We’ve talked previously about how businesses are creating digital personas to represent their brands, and while an identity is all well and good, these avatars will have to eventually create relationships with consumers through conversation.
Whilst humans have the most advanced processors known to man in our skulls, traditional computer processors struggle to identify sound tones and thick accents that make each of our voices unique. Machine learning and artificial intelligence programs are being used to evolve this vocal recognition in products such as Google Assistant, Alexa and Siri, by taking recordings of their users’ voices in order to learn how to better identify what they are saying and continue to improve their accuracy.
Now they seem to have a grasp on understanding how to listen, the next milestone is learning how to talk. Some are getting so advanced that they can recognise and replicate emotions through language, but being able to comprehend what a person is saying is only one step; social connotations and abstract meanings are much harder for computers to understand.
For example, asking a digital assistant to, “Put the kettle on,” may return with a question like, “Where would you like the kettle to be placed?” While these services may not yet be perfect, as the algorithms used are improved we will find computers can recognise accents and idiosyncrasies from all over the world and respond accordingly.
Taking this one step further, Google recently announced an update to their Google Assistant called Duplex. This gives you the ability to ask your phone to make, for example, a dentist appointment, and Google’s complex combination of ones and zeros will call the dentist, speak to the receptionist and, speaking in an uncannily human voice, book the appointment you want.
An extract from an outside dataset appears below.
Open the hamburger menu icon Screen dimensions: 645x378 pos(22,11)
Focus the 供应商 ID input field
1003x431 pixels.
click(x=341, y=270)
They take this even further by incorporating the ability to deal with increasingly complex issues in a more human manner, such as if the clinic doesn’t have an opening until Wednesday, the assistant has been designed to use human language features like umming or pausing-to-think to smoothen the experience.
Apple’s recent updates to Siri create a natural sounding voice and when this and Google’s technology are amalgamated or overtaken by another player, most likely Amazon, it is going to become increasingly hard to differentiate a real voice from a computer-generated voice.